-------- SUPPLIED DATA

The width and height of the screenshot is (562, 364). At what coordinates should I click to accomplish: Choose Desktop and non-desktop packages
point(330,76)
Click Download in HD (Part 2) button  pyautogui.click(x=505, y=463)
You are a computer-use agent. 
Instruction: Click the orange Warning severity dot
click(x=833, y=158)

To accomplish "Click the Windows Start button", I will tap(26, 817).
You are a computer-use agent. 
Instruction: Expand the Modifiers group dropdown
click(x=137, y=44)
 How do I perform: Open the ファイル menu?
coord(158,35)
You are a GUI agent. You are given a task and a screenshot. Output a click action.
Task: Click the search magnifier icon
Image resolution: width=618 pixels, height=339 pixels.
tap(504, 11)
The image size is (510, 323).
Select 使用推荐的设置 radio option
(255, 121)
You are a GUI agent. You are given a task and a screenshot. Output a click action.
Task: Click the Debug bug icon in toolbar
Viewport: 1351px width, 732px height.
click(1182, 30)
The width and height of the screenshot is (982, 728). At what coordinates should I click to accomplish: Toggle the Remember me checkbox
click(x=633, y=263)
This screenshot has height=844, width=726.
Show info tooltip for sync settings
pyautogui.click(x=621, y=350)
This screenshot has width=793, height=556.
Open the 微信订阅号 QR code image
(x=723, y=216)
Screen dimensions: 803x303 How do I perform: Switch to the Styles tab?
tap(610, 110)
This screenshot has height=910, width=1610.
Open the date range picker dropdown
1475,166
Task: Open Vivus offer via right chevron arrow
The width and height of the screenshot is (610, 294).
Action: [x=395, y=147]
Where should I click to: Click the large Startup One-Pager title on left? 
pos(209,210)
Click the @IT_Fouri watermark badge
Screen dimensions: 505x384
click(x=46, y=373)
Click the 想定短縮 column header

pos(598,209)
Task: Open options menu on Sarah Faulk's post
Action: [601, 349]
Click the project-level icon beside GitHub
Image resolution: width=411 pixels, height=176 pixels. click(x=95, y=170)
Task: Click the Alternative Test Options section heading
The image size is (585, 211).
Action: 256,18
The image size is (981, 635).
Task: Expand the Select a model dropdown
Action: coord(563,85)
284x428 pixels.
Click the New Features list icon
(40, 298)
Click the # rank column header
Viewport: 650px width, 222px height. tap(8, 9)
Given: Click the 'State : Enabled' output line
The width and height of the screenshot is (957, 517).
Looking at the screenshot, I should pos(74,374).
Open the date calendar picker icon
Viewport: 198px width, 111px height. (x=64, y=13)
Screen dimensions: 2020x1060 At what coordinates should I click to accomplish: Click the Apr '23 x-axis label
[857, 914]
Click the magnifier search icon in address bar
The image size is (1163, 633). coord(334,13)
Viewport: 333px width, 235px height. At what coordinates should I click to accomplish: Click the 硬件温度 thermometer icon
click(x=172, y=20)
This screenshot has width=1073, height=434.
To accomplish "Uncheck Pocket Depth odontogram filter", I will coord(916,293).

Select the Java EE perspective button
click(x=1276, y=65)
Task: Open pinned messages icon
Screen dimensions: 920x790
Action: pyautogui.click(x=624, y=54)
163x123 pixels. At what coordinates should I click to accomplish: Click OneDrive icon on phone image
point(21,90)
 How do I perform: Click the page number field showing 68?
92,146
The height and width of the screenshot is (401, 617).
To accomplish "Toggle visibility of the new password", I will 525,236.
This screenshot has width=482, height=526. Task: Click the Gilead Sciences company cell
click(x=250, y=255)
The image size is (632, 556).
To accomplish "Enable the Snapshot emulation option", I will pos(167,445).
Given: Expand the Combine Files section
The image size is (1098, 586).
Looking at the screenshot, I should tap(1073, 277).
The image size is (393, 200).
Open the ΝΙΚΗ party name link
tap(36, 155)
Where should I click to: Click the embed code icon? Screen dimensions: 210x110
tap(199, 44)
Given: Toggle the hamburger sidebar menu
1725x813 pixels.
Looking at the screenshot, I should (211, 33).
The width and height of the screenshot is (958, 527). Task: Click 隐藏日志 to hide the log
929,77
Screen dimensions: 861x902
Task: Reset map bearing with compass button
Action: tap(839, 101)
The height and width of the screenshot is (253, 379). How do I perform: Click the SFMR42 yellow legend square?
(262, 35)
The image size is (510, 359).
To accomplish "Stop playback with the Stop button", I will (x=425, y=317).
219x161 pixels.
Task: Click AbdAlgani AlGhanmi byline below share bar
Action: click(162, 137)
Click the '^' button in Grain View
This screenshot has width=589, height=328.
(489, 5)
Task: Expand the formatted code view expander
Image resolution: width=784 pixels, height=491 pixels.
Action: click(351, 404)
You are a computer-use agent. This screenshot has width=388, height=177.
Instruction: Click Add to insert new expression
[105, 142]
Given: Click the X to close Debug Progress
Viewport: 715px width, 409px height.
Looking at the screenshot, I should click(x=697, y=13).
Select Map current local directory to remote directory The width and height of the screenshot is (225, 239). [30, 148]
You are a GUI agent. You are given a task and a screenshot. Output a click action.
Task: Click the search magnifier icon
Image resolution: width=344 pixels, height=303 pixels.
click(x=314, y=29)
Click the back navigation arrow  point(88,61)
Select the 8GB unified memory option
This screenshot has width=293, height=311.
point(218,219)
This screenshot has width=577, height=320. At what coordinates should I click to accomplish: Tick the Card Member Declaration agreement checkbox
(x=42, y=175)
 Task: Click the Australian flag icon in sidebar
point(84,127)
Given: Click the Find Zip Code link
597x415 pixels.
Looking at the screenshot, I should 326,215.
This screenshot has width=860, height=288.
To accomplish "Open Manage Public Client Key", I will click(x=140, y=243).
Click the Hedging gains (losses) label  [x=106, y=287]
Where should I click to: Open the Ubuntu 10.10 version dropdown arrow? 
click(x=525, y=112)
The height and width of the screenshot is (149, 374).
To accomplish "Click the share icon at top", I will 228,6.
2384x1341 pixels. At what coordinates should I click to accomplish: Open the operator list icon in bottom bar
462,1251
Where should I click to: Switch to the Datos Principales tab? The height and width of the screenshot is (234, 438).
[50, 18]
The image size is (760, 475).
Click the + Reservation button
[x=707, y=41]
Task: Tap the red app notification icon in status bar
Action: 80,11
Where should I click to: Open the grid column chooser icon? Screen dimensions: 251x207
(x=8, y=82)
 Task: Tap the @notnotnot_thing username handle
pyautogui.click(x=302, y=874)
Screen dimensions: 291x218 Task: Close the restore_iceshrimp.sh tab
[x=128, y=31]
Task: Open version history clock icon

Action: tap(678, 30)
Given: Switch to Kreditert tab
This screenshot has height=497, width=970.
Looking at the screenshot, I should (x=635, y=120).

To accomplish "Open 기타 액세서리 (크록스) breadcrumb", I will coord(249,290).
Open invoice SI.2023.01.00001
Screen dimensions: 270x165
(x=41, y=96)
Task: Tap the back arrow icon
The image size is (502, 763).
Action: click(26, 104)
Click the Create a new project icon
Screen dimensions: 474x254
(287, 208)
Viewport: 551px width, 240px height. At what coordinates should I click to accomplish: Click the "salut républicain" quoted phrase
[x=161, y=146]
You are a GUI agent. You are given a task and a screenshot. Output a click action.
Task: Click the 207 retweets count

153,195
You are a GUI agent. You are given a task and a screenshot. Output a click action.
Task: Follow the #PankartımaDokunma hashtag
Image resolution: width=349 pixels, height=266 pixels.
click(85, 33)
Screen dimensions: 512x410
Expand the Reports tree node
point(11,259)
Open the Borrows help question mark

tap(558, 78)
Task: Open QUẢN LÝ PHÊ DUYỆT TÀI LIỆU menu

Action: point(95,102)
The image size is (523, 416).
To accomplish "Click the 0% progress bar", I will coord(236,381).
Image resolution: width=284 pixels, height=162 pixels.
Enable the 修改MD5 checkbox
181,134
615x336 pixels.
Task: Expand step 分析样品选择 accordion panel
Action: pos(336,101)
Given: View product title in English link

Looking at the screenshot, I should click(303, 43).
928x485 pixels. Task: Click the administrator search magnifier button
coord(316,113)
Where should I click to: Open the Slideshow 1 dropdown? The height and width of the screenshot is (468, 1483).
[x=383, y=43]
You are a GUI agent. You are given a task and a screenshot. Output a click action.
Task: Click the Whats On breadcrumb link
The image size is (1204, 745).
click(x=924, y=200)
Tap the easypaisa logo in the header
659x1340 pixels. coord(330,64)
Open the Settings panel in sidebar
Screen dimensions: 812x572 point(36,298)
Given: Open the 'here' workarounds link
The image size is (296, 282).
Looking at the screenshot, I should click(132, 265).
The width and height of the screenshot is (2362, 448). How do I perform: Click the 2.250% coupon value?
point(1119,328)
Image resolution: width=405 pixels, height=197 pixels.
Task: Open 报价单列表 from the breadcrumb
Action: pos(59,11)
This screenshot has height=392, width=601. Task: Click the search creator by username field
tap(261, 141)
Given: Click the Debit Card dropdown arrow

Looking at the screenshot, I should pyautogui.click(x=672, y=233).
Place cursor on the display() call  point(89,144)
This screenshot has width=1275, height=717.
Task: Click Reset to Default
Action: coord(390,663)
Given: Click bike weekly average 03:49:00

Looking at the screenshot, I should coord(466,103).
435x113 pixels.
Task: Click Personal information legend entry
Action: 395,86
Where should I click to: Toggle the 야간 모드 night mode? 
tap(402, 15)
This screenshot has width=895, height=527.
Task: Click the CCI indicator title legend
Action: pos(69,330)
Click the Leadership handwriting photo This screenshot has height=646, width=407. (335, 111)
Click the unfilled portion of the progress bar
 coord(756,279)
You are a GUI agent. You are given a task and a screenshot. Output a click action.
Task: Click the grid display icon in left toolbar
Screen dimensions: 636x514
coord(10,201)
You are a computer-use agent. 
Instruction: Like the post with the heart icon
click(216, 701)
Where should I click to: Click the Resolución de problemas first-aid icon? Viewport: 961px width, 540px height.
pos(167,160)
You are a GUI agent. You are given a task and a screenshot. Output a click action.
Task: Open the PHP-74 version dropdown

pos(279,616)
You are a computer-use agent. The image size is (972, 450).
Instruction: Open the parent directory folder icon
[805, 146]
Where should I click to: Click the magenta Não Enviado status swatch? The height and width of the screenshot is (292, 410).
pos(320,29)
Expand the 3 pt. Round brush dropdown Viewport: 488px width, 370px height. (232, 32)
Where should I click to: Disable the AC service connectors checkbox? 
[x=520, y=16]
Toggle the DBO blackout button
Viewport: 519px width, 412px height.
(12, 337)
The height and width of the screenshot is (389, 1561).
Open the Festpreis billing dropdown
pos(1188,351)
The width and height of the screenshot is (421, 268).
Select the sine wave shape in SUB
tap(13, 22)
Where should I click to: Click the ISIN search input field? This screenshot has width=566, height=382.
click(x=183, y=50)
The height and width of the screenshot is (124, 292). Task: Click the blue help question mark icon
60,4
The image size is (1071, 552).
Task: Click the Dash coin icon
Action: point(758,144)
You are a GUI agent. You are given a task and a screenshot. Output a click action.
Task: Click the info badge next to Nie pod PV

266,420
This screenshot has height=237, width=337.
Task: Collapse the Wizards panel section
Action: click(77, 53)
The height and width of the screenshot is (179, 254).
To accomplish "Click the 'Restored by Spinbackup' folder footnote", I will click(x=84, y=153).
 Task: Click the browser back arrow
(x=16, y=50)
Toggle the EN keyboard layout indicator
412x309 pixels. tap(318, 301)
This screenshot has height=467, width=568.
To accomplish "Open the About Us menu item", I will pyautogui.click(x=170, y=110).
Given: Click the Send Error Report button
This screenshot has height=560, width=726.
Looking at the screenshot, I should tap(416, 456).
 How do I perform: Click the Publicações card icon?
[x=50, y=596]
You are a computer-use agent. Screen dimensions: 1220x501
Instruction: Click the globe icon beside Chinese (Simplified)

----------------

[WHAT NEEDS TO BE DONE] Reproducing the whole listing above is not the task. Copy exactly only the lines from the one with "Given: Open the 'here' workarounds link" to the one with "Click the Leadership", both kept.

[THE ANSWER]
Given: Open the 'here' workarounds link
The image size is (296, 282).
Looking at the screenshot, I should click(132, 265).
The width and height of the screenshot is (2362, 448). How do I perform: Click the 2.250% coupon value?
point(1119,328)
Image resolution: width=405 pixels, height=197 pixels.
Task: Open 报价单列表 from the breadcrumb
Action: pos(59,11)
This screenshot has height=392, width=601. Task: Click the search creator by username field
tap(261, 141)
Given: Click the Debit Card dropdown arrow

Looking at the screenshot, I should pyautogui.click(x=672, y=233).
Place cursor on the display() call  point(89,144)
This screenshot has width=1275, height=717.
Task: Click Reset to Default
Action: coord(390,663)
Given: Click bike weekly average 03:49:00

Looking at the screenshot, I should coord(466,103).
435x113 pixels.
Task: Click Personal information legend entry
Action: 395,86
Where should I click to: Toggle the 야간 모드 night mode? 
tap(402, 15)
This screenshot has width=895, height=527.
Task: Click the CCI indicator title legend
Action: pos(69,330)
Click the Leadership handwriting photo This screenshot has height=646, width=407. (335, 111)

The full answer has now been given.